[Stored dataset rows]
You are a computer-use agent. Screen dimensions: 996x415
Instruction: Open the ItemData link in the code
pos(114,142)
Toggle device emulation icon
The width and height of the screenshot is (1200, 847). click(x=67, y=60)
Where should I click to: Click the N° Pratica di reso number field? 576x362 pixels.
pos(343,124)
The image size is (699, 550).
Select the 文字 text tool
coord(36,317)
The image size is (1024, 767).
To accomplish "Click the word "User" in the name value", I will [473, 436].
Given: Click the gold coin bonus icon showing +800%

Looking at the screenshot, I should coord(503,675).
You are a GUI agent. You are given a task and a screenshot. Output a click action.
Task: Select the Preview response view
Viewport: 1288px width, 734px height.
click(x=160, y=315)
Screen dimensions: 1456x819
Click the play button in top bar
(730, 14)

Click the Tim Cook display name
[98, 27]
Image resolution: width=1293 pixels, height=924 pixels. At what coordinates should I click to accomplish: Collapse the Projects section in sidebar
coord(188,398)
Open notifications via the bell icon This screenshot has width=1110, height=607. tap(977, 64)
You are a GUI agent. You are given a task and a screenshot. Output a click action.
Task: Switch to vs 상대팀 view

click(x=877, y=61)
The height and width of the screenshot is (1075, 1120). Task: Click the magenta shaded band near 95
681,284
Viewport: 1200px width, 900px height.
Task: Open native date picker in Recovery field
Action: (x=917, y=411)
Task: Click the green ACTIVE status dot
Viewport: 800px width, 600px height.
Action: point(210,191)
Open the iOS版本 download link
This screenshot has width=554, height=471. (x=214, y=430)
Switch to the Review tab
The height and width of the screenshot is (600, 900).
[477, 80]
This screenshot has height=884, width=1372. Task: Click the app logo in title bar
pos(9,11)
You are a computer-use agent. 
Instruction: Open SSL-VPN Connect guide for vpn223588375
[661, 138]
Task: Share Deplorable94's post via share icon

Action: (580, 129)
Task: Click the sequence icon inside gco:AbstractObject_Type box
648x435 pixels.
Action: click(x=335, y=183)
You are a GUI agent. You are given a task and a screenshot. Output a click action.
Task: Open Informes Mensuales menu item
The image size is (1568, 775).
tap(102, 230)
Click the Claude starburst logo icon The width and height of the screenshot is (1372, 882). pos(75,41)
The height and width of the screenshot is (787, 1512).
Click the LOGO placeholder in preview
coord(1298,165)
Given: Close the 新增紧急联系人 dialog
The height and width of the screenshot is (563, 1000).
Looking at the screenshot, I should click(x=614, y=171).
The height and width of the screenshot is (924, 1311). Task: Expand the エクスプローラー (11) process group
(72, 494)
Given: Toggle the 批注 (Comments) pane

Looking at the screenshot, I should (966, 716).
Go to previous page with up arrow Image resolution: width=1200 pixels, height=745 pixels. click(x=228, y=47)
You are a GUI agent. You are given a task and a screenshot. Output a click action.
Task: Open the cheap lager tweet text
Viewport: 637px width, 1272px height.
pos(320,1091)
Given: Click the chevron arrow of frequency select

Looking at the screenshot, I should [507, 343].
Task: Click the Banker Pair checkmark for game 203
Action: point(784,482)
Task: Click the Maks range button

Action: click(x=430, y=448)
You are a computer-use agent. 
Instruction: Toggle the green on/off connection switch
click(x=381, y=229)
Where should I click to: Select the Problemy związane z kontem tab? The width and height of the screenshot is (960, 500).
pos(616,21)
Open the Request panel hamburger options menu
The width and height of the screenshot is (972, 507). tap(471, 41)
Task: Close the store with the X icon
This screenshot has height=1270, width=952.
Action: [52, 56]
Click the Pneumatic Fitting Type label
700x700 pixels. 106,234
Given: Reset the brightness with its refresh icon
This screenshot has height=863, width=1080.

DIRECTIVE
Reproduce verbatim the stretch of rows from the line containing "Given: Click the chevron" through the end of the rows, both ends included.

ANSWER TO THIS TASK
Given: Click the chevron arrow of frequency select

Looking at the screenshot, I should [507, 343].
Task: Click the Banker Pair checkmark for game 203
Action: point(784,482)
Task: Click the Maks range button

Action: click(x=430, y=448)
You are a computer-use agent. 
Instruction: Toggle the green on/off connection switch
click(x=381, y=229)
Where should I click to: Select the Problemy związane z kontem tab? The width and height of the screenshot is (960, 500).
pos(616,21)
Open the Request panel hamburger options menu
The width and height of the screenshot is (972, 507). tap(471, 41)
Task: Close the store with the X icon
This screenshot has height=1270, width=952.
Action: [52, 56]
Click the Pneumatic Fitting Type label
700x700 pixels. 106,234
Given: Reset the brightness with its refresh icon
This screenshot has height=863, width=1080.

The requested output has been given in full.